With the ability to view the horse’s stomach, “current studies have shown that 85-90% of horses maintained under existing circumstances are found to have clinically significant gastric ulceration,” Knottenbelt explains. “That’s alarming.” (In layman’s terms, “clinically significant” means that the condition has a real effect on daily life for the animal.)

The endoscope gave us a window into the horse’s stomach so we could see the extent of the damage and classify ulceration. And it has also given rise to an entire industry of therapy, diagnosis, repeat examinations and clinical research.

And in terms of the hindgut, Knottenbelt says, “Historically, we have not paid any attention further down because we can’t get at it.”

Why Does Equine Gastric Ulcer Syndrome Exist?

But while we now better understand and manage gastric ulcers, we have yet to eradicate or even slow this disease. And that’s a problem in terms of the horse.

“More importantly,” Knottenbelt says, “we need to understand why the syndrome exists.”

Many believe stomach acid is the cause of gastric ulceration in horses, but Knottenbelt calls that “very conjectural” and doesn’t agree. “There has to be something else involved. If gastric ulcers are attributed to acid, we have to ask why it’s there in the first place. Why does a horse standing there in a box develop extra secretory acid and a horse in the pasture doesn’t?”

Knottenbelt explains that the answer may lie with how the horse eats. In normal circumstances, the horse is ingesting short, chopped, rough fiber that requires lots of chewing. The more chewing, the more saliva is produced, which has a buffering effect on the stomach. Trickle fed, constant chewing equals a constant trickle of buffering saliva to protect the stomach.
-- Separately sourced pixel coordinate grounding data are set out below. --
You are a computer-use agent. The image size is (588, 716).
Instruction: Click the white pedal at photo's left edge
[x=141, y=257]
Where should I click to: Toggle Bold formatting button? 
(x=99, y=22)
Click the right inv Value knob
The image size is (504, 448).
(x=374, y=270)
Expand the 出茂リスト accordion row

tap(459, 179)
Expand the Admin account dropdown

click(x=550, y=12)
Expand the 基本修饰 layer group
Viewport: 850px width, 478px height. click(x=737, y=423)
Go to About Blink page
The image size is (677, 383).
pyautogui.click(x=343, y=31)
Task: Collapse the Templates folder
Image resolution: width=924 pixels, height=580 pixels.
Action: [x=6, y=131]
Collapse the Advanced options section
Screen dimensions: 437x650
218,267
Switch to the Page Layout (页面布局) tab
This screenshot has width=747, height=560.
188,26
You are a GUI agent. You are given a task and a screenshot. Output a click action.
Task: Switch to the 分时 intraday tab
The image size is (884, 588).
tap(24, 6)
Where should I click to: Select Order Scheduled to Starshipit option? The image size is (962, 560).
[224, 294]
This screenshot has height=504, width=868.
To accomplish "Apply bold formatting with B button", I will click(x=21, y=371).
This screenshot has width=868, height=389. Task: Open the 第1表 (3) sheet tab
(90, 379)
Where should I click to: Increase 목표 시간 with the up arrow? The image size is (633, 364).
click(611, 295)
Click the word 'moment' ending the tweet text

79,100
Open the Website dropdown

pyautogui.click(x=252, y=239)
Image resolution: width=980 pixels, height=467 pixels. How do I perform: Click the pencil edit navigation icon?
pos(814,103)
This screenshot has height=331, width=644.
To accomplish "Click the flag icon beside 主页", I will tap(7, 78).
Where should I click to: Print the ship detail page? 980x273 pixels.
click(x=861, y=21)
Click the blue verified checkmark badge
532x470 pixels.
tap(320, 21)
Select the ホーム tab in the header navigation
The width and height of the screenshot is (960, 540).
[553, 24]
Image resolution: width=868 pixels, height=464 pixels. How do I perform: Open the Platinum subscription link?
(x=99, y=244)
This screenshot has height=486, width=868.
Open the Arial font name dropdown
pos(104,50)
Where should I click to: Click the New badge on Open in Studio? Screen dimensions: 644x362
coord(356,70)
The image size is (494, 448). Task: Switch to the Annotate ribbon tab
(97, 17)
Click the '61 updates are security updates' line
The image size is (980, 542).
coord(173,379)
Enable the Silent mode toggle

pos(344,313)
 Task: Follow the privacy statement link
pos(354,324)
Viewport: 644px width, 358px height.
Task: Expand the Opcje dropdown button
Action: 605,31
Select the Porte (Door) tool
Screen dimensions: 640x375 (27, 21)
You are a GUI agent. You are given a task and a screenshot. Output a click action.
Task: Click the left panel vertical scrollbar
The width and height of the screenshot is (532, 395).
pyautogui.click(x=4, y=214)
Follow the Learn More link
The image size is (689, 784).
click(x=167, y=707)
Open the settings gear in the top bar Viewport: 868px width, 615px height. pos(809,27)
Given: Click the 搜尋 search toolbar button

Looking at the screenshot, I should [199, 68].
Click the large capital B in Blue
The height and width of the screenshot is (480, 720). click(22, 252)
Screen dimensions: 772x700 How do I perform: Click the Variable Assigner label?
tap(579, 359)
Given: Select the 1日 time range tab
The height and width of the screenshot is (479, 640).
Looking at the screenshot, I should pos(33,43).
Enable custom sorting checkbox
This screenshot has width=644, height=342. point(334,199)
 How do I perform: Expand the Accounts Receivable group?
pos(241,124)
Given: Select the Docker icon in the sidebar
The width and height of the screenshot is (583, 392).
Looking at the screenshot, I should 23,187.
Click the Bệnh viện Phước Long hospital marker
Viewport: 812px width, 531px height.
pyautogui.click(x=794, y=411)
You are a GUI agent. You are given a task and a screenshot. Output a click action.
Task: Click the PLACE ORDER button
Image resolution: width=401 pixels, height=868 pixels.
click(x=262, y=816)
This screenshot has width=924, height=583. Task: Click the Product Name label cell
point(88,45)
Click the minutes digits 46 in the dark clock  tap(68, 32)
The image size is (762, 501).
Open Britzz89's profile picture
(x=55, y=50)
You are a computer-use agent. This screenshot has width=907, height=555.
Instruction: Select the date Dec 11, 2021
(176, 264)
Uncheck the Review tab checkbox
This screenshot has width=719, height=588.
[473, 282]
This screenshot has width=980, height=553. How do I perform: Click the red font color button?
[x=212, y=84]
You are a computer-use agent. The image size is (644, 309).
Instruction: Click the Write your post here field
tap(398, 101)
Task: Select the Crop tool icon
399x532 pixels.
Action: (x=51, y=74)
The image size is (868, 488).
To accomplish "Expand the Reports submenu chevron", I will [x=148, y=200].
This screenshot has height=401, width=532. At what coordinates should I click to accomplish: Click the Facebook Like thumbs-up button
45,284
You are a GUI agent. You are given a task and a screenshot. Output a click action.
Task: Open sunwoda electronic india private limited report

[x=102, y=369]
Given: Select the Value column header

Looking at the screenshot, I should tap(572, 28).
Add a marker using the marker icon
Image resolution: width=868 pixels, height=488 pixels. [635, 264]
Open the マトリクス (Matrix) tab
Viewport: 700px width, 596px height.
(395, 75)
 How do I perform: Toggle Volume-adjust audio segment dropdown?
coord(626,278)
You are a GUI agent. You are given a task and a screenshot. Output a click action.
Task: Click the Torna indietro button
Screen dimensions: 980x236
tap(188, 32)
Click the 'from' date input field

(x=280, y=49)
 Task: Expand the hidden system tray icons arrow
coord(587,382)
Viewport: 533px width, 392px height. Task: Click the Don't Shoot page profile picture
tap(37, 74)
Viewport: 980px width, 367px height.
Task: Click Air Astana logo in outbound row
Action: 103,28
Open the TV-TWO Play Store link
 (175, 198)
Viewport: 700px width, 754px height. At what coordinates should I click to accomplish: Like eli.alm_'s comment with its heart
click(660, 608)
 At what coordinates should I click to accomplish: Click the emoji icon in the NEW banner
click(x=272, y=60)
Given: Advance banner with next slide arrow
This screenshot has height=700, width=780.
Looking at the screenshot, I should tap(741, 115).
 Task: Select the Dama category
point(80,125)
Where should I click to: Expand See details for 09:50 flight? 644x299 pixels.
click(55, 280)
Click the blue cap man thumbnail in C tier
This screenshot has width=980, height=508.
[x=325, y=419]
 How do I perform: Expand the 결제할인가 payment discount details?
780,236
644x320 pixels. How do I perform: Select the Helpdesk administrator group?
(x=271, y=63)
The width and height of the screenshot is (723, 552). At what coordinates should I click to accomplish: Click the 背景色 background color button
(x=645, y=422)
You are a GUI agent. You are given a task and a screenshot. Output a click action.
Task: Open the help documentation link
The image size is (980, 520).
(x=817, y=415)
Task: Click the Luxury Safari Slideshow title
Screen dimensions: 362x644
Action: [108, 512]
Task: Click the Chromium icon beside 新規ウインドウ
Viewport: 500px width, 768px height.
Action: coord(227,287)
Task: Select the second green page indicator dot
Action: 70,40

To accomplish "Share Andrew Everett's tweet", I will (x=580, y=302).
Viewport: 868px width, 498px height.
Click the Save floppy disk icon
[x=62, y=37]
The Downstream Effects of Long-Term Omeprazole Use

Omeprazole has become the gold standard for treating gastric ulcers and is used regularly in performance horses. But Knottenbelt questions whether this approach is best.

“The problem with long-term medication with omeprazole is that you restrict the amount of gastric acidity that is produced. And that is long-term drops and drops and drops and it is held at a very low level … But the argument is, ‘what is the downstream effect of it?’ Is there some consequence in terms of the digestive process? We have to understand that gastric acidity is a completely normal event for digestion.”

“I do believe that the likelihood is that horses that are maintained on omeprazole will have a downstream effect. Now exactly what reflects as is another matter. It could be in terms of the acidity or alkalinity of the ingesta, the food, that lands in the large colon as it trickles through…is the horse able to make as much use of the food as it otherwise would have done?”

We Must Shift Focus to Prevention and Welfare

Knottenbelt continues, “There’s an old adage that ‘prevention is better than cure,’ and that’s something we’ve forgotten in this syndrome… I believe that gastric ulceration is very heavily and very strongly over diagnosed and over complicated. We attribute far more to it than perhaps we should. There’s a commercial imperative to maintain the syndrome and no commercial imperative to prevent it.”

“If we condone the existence of this disease, we are not doing the horse a welfare service. We need to address the issue of prevention, both of gastrointestinal disease in the broader sense, gastric ulceration and large colon inflammatory bowel disease.”

“We need to address those issues and we need to find fundamental ways of restoring the health of the gastrointestinal tract of the horse to something like normal given that it can’t ever possibly be completely normal, I suspect.”